▶ [WHAT TO WORK ON] Which lines in the material below contain the string "header"? Pick out each one and copy it, treating uppercase and lowercase as different.

▶ [ENTRIES]
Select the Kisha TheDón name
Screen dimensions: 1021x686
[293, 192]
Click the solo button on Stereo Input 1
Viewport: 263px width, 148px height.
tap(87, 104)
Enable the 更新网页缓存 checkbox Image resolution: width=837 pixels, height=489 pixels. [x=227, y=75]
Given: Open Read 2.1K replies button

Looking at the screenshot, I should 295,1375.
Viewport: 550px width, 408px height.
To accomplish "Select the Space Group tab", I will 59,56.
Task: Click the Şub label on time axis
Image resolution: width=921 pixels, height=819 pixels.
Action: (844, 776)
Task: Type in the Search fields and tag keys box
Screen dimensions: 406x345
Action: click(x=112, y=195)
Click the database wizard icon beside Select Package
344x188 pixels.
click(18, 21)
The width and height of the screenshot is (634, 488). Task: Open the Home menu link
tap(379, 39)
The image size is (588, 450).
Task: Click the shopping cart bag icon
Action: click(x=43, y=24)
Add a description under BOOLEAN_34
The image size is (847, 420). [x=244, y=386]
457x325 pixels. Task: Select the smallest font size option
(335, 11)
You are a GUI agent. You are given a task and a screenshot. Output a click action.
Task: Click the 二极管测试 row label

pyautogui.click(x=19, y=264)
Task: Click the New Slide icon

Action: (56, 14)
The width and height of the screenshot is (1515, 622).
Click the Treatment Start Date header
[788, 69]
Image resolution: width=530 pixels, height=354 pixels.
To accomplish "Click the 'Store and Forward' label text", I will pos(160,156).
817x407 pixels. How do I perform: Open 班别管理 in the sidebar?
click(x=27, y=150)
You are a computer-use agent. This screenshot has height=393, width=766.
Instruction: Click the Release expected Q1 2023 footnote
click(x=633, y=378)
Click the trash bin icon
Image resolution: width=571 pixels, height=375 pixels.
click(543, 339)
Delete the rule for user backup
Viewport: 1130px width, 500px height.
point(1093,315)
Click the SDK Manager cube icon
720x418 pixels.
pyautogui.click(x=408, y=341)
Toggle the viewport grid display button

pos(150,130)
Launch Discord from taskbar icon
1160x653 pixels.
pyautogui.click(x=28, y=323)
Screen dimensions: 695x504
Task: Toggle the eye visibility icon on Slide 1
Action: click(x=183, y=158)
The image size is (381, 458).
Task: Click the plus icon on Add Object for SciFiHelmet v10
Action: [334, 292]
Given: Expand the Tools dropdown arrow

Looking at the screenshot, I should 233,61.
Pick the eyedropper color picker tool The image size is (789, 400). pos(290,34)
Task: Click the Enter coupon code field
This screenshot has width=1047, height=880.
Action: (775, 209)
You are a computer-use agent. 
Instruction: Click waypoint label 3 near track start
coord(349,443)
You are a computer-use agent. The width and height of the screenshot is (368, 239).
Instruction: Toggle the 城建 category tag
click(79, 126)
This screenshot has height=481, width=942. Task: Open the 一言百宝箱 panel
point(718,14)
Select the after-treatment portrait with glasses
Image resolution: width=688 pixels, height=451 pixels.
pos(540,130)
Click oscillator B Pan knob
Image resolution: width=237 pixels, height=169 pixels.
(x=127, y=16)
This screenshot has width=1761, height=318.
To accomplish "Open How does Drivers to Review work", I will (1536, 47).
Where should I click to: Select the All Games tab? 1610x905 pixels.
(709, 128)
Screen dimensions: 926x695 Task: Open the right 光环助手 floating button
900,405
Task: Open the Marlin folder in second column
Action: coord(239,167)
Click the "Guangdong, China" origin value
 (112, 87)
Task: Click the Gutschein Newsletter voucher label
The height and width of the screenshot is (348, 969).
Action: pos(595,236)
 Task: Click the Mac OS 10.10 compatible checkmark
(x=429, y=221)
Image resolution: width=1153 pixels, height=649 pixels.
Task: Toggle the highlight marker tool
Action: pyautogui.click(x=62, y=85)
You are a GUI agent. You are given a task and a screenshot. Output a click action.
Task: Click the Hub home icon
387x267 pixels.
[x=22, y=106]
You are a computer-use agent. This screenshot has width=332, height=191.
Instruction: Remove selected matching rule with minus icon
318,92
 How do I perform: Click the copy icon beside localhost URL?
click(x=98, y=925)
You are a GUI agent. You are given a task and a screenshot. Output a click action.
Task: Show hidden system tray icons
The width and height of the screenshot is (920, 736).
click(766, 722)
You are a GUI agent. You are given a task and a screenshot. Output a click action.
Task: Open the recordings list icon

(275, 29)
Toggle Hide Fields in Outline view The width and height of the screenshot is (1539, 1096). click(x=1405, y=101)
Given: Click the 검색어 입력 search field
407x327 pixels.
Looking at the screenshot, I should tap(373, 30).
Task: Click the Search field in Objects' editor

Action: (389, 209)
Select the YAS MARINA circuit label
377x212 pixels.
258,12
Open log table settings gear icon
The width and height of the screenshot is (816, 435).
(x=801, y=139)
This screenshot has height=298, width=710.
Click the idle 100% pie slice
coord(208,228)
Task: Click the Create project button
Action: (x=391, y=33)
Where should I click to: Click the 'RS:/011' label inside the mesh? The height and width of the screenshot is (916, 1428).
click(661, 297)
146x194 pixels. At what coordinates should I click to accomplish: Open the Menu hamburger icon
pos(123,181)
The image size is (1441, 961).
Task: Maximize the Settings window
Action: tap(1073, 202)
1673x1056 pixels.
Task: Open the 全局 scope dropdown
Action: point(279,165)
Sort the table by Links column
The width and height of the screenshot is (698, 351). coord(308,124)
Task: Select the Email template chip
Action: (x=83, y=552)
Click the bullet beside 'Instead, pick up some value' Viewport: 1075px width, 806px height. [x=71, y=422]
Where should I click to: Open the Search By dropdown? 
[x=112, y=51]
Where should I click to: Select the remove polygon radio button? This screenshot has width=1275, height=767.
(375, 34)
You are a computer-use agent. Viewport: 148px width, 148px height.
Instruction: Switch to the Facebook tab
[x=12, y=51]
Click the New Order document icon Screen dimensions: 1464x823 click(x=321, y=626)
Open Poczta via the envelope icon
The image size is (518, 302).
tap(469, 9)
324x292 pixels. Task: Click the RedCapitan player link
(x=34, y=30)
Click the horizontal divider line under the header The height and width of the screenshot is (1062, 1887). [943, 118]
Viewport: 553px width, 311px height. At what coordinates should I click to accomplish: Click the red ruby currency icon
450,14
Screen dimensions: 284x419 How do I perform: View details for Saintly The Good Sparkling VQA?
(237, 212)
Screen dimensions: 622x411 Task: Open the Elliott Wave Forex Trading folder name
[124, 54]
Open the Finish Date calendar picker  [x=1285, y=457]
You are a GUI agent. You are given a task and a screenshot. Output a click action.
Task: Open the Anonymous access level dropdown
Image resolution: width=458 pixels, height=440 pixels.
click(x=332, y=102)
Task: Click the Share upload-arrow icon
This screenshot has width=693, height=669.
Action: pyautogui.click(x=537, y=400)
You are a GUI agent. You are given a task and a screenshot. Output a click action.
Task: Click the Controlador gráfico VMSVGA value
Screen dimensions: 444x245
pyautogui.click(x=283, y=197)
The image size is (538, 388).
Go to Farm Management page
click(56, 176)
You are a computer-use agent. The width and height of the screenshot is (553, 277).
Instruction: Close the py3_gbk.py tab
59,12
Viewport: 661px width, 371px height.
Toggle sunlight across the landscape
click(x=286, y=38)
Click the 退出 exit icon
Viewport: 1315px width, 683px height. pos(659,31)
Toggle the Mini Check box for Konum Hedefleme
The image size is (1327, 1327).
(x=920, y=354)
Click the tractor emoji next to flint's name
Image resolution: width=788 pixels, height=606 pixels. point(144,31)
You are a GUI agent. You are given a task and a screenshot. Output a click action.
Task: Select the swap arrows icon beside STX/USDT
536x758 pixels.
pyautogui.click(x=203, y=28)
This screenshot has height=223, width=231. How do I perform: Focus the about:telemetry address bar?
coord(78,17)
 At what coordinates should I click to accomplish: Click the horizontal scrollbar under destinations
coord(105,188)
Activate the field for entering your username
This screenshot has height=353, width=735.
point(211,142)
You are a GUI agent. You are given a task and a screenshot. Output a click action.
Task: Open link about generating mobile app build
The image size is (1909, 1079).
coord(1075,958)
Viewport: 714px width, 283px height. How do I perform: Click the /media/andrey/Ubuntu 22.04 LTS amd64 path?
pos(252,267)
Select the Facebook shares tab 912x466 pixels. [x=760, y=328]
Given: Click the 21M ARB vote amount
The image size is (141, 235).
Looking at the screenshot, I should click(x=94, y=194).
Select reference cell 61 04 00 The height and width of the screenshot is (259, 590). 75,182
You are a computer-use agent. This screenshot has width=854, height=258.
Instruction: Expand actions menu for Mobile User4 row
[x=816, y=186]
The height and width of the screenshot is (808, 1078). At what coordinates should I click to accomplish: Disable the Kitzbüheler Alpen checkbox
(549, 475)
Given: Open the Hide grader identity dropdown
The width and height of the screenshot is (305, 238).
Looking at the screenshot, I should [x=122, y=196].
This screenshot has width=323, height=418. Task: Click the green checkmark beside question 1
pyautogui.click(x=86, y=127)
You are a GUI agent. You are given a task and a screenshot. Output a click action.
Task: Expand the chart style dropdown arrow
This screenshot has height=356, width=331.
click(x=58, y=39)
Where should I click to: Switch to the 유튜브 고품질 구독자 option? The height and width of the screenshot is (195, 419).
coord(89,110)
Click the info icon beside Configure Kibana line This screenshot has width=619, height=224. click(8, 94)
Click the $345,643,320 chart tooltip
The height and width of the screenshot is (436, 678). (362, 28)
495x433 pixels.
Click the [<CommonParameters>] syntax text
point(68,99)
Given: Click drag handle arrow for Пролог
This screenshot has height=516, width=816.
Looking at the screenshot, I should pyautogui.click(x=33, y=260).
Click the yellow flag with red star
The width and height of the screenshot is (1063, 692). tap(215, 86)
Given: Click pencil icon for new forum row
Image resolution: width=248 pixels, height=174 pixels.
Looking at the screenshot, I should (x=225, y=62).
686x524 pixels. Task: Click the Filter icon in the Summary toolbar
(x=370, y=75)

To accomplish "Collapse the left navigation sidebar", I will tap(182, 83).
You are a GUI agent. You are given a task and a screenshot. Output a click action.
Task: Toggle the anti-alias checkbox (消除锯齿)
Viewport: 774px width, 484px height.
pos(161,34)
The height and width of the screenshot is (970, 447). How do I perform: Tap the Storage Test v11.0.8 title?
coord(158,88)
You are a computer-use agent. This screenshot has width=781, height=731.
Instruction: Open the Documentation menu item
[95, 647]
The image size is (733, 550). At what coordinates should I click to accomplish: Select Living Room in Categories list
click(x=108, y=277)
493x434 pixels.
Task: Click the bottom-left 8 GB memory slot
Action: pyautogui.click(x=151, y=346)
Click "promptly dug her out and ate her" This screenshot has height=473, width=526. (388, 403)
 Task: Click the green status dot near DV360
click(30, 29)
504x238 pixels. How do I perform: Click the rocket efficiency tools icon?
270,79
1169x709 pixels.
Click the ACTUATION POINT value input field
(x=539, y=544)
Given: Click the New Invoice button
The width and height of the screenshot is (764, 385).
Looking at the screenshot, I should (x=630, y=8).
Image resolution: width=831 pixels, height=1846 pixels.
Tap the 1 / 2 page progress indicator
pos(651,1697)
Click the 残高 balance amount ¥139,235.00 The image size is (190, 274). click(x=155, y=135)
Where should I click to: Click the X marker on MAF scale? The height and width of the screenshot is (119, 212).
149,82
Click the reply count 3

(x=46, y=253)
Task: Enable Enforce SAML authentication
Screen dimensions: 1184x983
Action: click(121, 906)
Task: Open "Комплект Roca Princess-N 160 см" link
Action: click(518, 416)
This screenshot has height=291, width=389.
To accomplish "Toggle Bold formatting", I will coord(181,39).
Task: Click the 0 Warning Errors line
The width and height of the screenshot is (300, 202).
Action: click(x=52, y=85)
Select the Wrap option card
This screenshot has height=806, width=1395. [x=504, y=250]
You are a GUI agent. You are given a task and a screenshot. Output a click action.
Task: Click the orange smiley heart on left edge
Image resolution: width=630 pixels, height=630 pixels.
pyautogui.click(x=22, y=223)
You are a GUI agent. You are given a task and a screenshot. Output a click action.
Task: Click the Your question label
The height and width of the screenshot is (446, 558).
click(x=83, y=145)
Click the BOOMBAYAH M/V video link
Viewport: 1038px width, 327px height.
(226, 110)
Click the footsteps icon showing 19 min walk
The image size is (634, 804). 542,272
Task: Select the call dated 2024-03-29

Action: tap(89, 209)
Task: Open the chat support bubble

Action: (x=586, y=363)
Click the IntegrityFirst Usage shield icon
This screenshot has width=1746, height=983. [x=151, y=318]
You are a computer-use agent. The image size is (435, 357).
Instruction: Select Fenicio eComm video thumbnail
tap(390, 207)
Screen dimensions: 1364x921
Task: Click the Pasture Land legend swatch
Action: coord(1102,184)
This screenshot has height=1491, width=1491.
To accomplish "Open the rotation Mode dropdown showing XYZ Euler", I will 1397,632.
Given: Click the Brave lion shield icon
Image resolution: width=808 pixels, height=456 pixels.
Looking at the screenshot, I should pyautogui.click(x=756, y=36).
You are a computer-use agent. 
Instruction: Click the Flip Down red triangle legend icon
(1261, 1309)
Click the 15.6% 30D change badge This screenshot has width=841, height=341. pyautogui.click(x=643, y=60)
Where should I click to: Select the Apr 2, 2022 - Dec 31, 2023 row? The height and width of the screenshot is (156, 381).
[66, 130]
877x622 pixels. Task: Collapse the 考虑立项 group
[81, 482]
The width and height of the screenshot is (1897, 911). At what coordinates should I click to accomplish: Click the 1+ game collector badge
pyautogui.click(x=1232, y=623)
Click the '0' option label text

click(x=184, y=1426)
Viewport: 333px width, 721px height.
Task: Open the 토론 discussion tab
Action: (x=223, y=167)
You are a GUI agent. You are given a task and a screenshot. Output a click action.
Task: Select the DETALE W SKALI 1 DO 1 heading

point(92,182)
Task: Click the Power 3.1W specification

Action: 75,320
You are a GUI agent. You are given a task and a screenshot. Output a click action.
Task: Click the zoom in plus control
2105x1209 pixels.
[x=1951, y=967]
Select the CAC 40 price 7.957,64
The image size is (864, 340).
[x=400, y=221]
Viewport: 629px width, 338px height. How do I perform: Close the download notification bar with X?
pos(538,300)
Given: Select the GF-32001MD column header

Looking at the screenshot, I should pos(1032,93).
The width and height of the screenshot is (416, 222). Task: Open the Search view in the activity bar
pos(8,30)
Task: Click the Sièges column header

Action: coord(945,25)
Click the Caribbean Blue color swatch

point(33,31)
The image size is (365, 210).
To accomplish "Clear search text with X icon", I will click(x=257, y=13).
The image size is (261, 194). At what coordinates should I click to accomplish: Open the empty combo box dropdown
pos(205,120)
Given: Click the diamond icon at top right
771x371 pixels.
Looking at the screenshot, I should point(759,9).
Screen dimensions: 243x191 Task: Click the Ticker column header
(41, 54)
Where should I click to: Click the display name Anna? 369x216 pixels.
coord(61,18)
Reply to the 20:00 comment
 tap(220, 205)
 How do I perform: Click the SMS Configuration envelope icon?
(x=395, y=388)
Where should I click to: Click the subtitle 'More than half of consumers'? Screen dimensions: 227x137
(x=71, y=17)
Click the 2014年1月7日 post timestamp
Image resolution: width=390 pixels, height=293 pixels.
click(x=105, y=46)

▶ [EXERCISE OUTPUT]
Click the Treatment Start Date header
Click the horizontal divider line under the header The height and width of the screenshot is (1062, 1887). [943, 118]
Given: Select the GF-32001MD column header
Task: Click the Sièges column header
Screen dimensions: 243x191 Task: Click the Ticker column header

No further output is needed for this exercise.